If someone who did not grow up in the rich area of Bicolandia or someone who does not know much about Bicol—particularly about the region’s inexplicably good cuisines—will see binutong for the first time, they would probably be weirded out and confused. Why? You see, this special delicacy might look “suspicious” at first glance because of its outer appearance: a piece of banana leaf tied with itself to wrap around something inside. And once it is opened, the suspicion might grow because what’s inside the banana leaf appears to be sticky, oily, and watery. But thankfully, binutong (pronounced as binu-tong) is one of the many things that will surely remind people about the famous quote, “Don’t judge a book by its cover.” Why? Well, first is because binutong can be considered as a top-tier merienda and second, once they get a taste of it, any adversary first impression will surely change into a more positive and welcoming opinion. 

However, before one starts to make assumptions about how it tastes, they must keep in mind that this merienda is not one bit sweet. Binutong is purely made of malagkit or glutinous rice, salt, coconut milk, and sometimes, sugar. All of these ingredients are mixed together inside a tied banana leaf and then the pouch-like product will be cooked through boiling water. Once cooked, one can eat it as it is or they can dip it in sugar to balance the flavors as well as to somewhat turn down the oiliness brought by the coconut milk. What’s more is that, apart from being a top-tier snack, it can also be eaten at breakfast and is best paired with a steamy cup of tablea hot chocolate drink; or any hot chocolate drink, really!

Learn a recipe here: https://nolisoli.ph/99760/binutong-recipe-bicol-aya-cabauatan/


Backpacking Pilipinas: DJC Halo Halo, Tiwi, Albay
Photo from Backpacking Pilipinas 

The Halo-Halo dessert, which is popular throughout the Philippines, also has a version that is popular in Bicol, and it is prepared in a slightly different way.
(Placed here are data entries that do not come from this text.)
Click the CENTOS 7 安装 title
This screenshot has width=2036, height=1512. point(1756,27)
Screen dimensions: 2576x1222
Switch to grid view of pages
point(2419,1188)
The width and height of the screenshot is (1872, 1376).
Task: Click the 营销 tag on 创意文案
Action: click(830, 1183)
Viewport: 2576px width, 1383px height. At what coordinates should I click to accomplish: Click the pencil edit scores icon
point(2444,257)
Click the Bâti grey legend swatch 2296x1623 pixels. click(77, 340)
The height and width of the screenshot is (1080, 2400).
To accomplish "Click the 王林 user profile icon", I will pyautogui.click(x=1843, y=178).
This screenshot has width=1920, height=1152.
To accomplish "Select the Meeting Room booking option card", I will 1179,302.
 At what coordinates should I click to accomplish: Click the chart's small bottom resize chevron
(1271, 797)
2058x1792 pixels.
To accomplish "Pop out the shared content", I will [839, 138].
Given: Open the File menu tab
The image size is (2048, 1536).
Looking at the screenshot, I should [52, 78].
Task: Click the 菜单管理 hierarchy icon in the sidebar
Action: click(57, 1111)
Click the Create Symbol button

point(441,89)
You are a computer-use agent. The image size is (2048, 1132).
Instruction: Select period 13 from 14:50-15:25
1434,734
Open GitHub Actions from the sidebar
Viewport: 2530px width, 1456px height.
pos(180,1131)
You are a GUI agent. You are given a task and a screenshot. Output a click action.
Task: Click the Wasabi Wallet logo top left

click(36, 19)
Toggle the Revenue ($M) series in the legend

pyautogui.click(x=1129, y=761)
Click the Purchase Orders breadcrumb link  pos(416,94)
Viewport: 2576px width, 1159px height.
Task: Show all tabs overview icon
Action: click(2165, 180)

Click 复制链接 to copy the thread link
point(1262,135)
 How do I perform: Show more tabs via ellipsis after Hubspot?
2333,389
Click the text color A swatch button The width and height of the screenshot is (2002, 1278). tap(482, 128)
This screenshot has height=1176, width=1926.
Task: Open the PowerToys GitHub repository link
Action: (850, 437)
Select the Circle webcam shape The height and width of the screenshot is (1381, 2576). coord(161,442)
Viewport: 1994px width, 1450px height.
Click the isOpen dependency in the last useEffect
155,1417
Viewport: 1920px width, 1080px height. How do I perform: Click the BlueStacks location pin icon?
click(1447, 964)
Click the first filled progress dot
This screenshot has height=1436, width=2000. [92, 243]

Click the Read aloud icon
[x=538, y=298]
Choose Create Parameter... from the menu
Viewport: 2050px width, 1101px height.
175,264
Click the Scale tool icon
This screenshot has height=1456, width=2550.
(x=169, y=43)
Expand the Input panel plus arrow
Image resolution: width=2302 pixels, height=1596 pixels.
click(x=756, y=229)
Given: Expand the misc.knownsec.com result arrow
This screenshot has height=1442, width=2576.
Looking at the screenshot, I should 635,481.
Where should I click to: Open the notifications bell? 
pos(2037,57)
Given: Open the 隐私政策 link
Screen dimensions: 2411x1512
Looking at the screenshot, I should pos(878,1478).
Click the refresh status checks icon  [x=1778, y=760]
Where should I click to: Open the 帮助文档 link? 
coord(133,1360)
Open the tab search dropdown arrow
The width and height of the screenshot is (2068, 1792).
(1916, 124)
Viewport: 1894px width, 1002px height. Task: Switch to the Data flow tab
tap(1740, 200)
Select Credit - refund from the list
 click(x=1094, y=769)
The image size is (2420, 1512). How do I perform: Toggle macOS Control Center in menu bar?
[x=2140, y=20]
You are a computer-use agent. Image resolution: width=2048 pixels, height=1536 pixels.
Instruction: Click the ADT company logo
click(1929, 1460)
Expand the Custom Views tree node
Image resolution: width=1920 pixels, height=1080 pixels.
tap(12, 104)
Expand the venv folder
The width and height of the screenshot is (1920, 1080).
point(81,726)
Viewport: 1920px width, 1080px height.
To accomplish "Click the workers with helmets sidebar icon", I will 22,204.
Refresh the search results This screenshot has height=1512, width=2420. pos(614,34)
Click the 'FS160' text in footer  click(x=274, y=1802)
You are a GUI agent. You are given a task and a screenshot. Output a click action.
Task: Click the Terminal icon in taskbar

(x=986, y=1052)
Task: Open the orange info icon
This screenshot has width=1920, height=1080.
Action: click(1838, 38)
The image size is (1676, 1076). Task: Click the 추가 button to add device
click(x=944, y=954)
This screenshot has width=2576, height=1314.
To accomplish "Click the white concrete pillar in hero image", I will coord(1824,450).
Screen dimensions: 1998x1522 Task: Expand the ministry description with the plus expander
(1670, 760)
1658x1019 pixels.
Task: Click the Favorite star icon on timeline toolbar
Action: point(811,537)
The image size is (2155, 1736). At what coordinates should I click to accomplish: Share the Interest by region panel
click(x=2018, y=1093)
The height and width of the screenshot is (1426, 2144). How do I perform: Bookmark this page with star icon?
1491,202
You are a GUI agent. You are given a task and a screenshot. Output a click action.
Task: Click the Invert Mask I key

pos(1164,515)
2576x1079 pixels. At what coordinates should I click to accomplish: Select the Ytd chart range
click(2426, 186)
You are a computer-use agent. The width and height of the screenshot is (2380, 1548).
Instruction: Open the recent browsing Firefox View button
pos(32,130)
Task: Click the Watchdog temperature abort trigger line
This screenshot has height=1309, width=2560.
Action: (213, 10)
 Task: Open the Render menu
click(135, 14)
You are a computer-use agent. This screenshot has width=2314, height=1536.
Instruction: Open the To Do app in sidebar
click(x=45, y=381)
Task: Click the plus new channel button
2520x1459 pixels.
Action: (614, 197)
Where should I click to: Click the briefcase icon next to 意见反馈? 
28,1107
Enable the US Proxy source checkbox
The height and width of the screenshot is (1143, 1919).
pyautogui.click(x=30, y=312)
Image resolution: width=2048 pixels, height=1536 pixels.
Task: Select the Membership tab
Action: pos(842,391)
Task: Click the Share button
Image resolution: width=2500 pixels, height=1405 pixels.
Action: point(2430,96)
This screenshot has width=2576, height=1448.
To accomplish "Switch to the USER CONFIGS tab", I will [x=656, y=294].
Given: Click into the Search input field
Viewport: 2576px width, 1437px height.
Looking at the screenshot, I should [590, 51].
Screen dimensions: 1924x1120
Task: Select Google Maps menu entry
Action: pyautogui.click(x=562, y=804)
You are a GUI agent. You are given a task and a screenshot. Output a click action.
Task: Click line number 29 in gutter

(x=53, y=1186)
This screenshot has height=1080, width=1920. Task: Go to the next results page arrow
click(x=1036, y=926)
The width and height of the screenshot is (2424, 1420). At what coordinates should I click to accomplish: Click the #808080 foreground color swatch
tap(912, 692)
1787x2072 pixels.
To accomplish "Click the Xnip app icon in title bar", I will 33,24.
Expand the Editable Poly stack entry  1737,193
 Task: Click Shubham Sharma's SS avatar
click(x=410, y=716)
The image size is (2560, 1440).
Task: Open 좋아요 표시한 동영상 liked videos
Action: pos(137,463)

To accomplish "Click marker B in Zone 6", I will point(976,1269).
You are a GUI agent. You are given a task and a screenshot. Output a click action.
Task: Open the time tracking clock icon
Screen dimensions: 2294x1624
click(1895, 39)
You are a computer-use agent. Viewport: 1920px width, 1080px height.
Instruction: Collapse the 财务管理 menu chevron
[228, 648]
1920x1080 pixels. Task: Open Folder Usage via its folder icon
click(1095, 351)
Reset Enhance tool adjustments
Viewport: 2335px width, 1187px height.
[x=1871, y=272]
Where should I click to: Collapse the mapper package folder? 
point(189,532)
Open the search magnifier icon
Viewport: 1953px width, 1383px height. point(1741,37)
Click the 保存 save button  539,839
The Tiwi Halo-Halo that is served in Bicol is the ideal dessert to savor while fighting the heat, particularly if you are roaming around Bicol’s tourist destinations. The inclusion of shredded cheese and coconut milk, which is the star ingredient in the majority of Bicol dishes, makes this rendition of halo-halo far more creamy and sweeter than the traditional version. DJC Halo-Halo is believed to serve the best Tiwi Halo-Halo so if you’re around Albay, hunt down the shop at 330 San Lorenzo Street, Tiwi, Albay.

Bicol is a wonderful destination with even more wonderful cuisine. If you like your meals with a healthy dose of heat, this is likely to be just up your alley.